The British Virgin Islands case is a warning. Just last month, a jury in Florida convicted the former BVI Premier of drug trafficking and money laundering while in office. If the public register of company ownership had been in place as promised, that corruption would have been far harder to conceal. The Government assured Parliament that all overseas territories would have those registers by the end of last year. Where are they? Do the Government recognise their responsibility to tackle financial crime?
Then there is the issue of Russian assets. Transparency International UK has identified over £830 million-worth of UK-linked property belonging to individuals close to Putin and/or accused of corruption. While £7 billion in Russian assets has been frozen in the overseas territories, we must ask: what is being done to prevent Russian oligarchs from hiding their money there, and when will we start seizing those funds and using them for Ukraine’s reconstruction?

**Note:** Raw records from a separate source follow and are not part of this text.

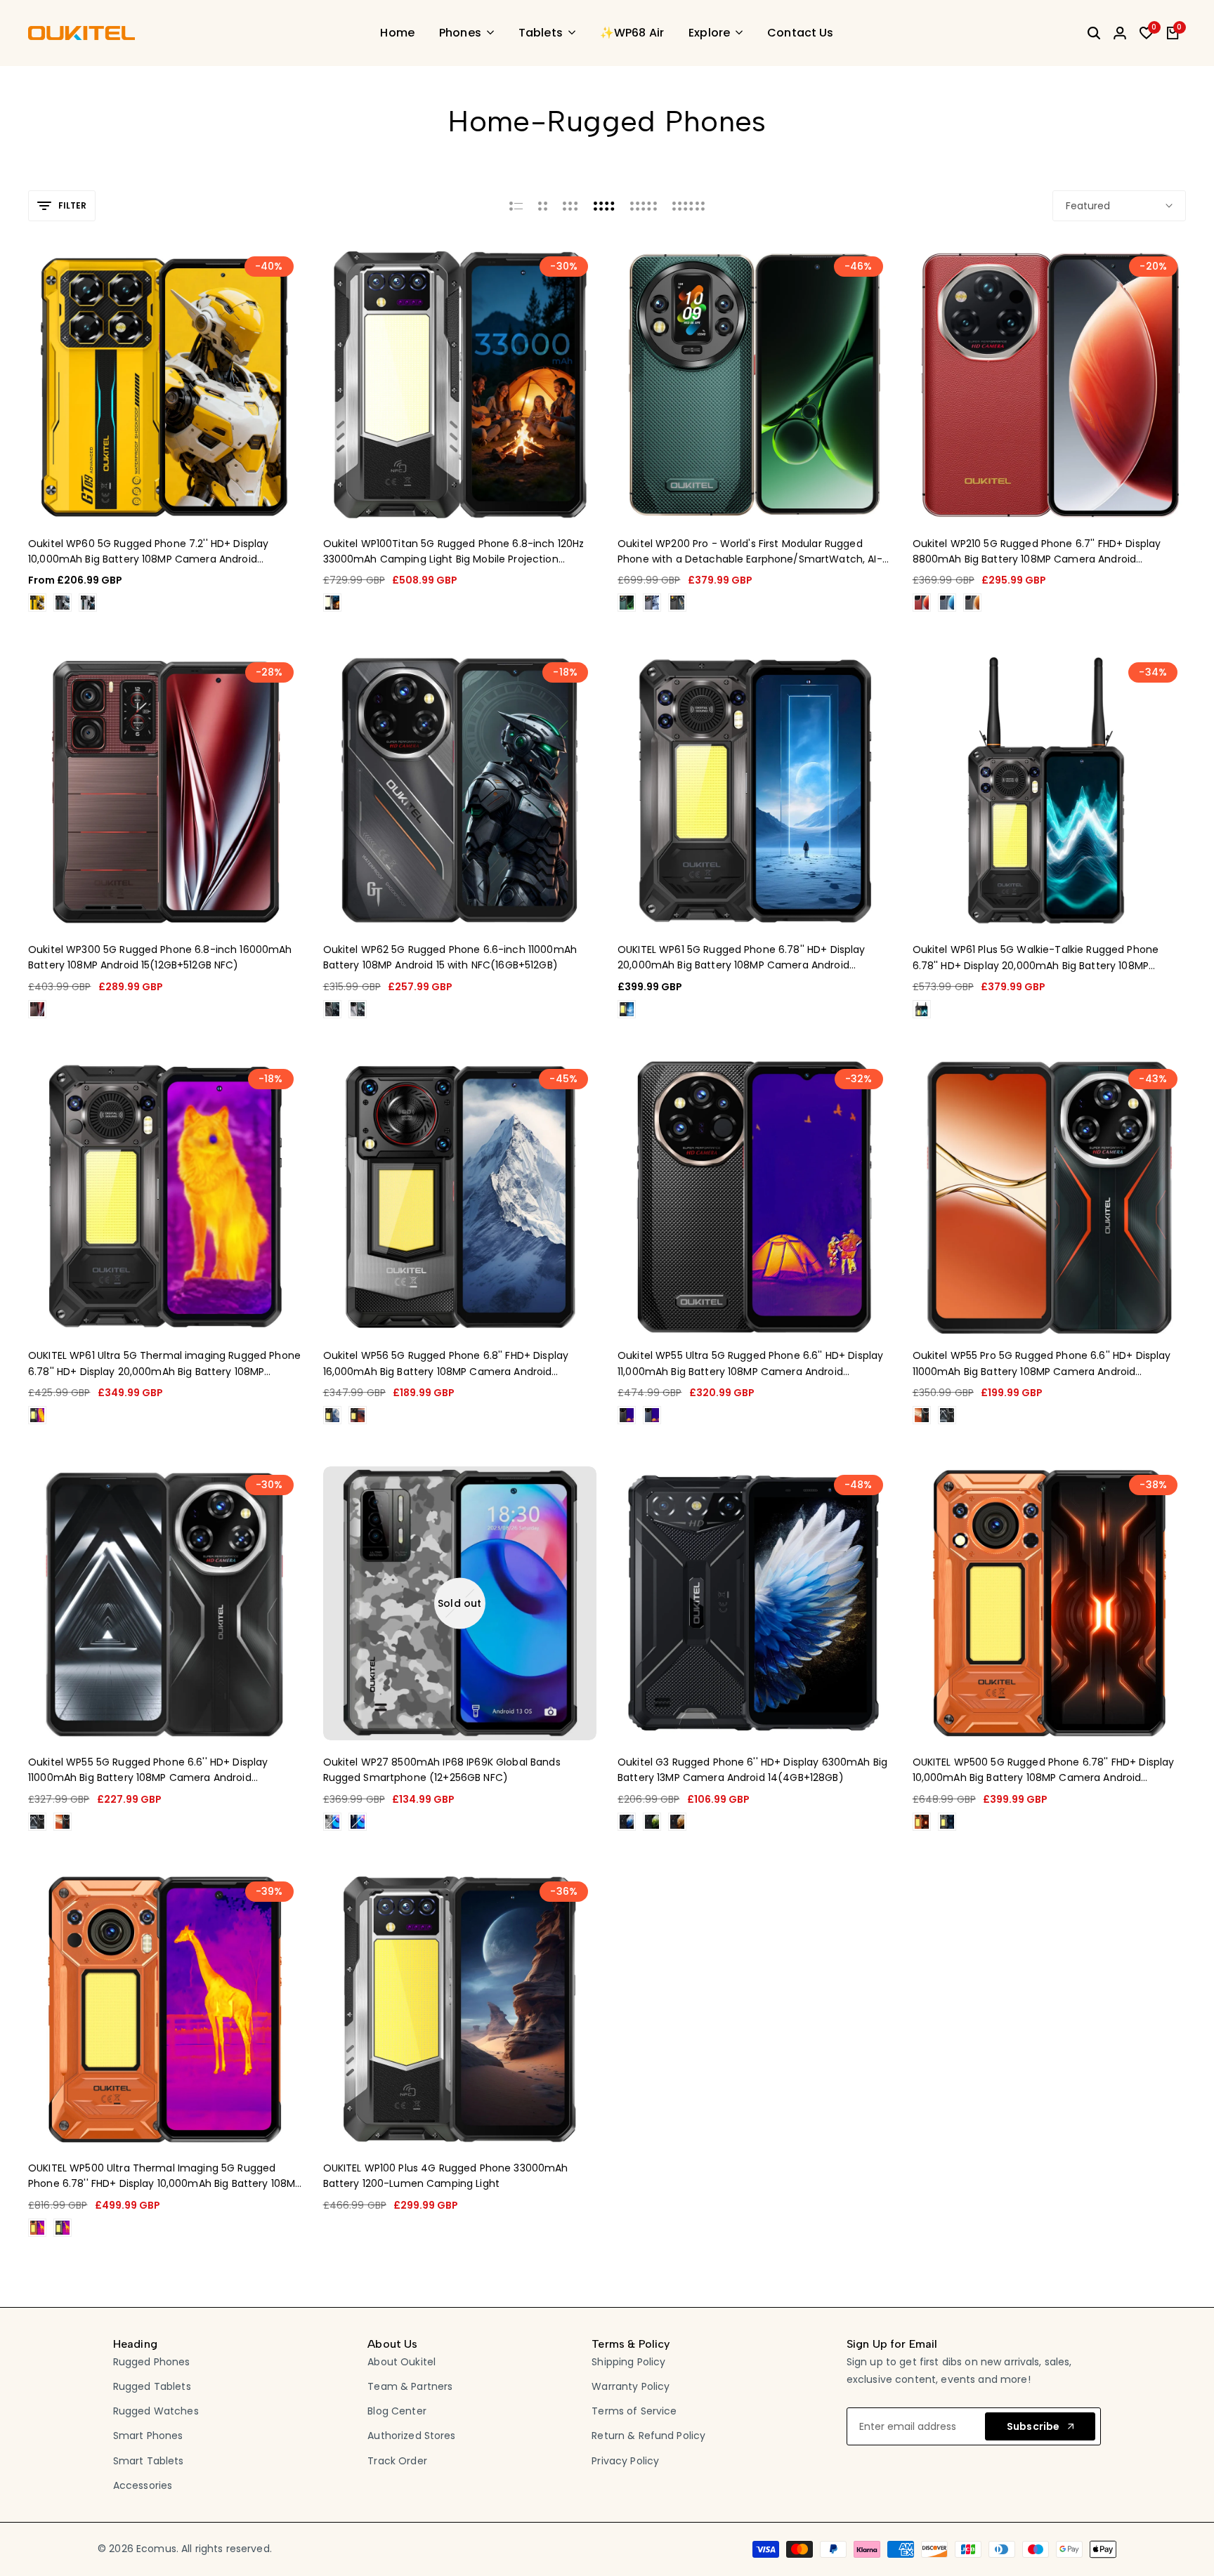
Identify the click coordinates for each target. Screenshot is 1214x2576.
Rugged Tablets (152, 2386)
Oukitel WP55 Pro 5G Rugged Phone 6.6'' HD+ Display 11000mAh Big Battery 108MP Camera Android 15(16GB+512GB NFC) (1042, 1363)
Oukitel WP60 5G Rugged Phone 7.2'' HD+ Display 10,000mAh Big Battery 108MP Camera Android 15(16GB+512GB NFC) (148, 552)
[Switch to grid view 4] (604, 205)
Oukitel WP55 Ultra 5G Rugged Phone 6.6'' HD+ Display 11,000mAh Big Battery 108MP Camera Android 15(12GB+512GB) (750, 1363)
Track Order (397, 2461)
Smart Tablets (148, 2461)
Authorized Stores (411, 2436)
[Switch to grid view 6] (688, 205)
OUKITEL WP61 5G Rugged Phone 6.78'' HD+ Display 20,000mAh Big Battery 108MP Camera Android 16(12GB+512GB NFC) (742, 957)
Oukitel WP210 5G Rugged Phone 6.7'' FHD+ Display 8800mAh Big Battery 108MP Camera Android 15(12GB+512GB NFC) (1037, 552)
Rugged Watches (156, 2411)
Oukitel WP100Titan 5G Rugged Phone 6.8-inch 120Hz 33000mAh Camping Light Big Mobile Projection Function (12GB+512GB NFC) (454, 552)
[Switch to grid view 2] (543, 205)
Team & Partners (409, 2386)
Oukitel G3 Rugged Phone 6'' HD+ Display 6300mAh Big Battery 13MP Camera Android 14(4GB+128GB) (752, 1770)
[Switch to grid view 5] (643, 205)
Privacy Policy (625, 2461)
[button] (146, 494)
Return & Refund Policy (648, 2436)
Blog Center (396, 2411)
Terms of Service (634, 2411)
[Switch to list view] (516, 205)
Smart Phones (148, 2436)
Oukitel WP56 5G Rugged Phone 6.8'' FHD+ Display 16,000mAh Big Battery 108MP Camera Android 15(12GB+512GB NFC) (446, 1363)
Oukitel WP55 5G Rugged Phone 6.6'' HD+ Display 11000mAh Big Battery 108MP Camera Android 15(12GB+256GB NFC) (148, 1770)
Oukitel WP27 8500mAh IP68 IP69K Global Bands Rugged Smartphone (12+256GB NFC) (442, 1770)
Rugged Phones (151, 2362)
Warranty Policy (631, 2386)
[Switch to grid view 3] (570, 205)
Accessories (143, 2485)
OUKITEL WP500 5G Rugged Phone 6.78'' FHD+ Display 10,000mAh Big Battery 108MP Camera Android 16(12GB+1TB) (1044, 1770)
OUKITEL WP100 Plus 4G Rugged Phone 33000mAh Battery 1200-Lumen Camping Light (445, 2175)
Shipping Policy (628, 2362)
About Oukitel (401, 2362)
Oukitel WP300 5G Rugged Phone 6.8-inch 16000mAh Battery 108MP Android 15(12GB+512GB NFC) (160, 957)
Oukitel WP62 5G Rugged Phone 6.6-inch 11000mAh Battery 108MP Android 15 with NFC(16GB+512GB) (450, 957)
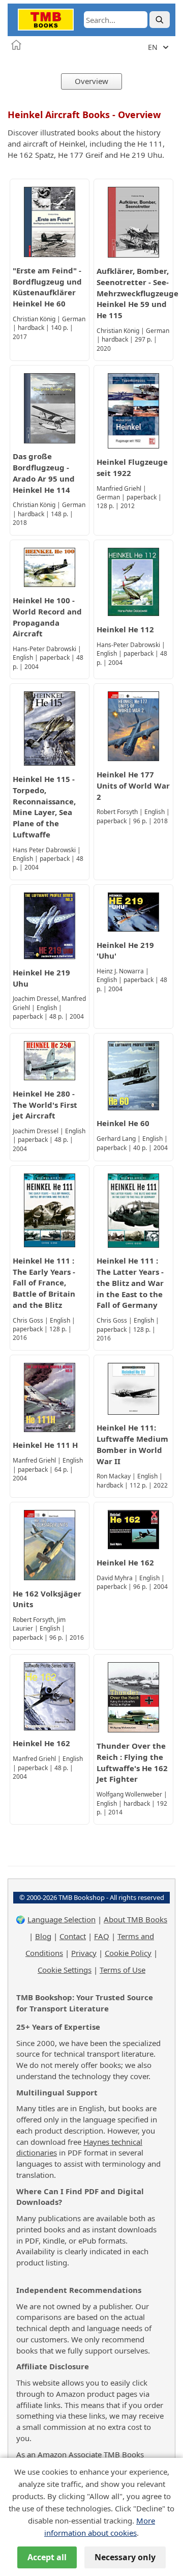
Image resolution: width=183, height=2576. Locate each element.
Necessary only (125, 2557)
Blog (43, 1936)
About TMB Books (135, 1919)
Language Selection (61, 1919)
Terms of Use (122, 1970)
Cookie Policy (128, 1953)
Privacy (84, 1953)
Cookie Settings (65, 1970)
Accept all (47, 2557)
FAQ (101, 1936)
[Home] (16, 44)
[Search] (159, 19)
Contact (72, 1936)
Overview (91, 81)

For too long, Britain has been the laundromat for dirty money. Under both Labour and Conservative Governments, our country has allowed autocrats and oligarchs to buy up property, infrastructure and influence. We have seen vital assets sold off to companies with links to the Chinese Communist party. That has made some people in Britain very rich, but it has come at a huge cost to our security, our economy and our sovereignty. The Liberal Democrats will put an end to that. We will close the loopholes in economic crime legislation, strengthen the register of beneficial ownership and give agencies such as the National Crime Agency and the Serious Fraud Office the resources they need to go after economic criminals.
The scale of tax avoidance is staggering. The OECD estimates that global profit shifting costs between $100 billion and $240 billion a year. The Tax Justice Network puts the figure even higher, at $348 billion annually. Where does 23% of that profit shifting happen? Through the UK, its Crown dependencies and the overseas territories: the so-called network of British tax havens.
The UK must be a leader in international tax reform. The Liberal Democrats have long called for an end to non-dom status, and we remain committed to the UN sustainable development goals. It is time that we worked with our international partners to clamp down on corporate tax avoidance and raise the global minimum corporation tax to 21%. Fair taxation is not just about economics; it is about justice. Let us ensure that everyone from the biggest corporation to the wealthiest elite pays their fair share.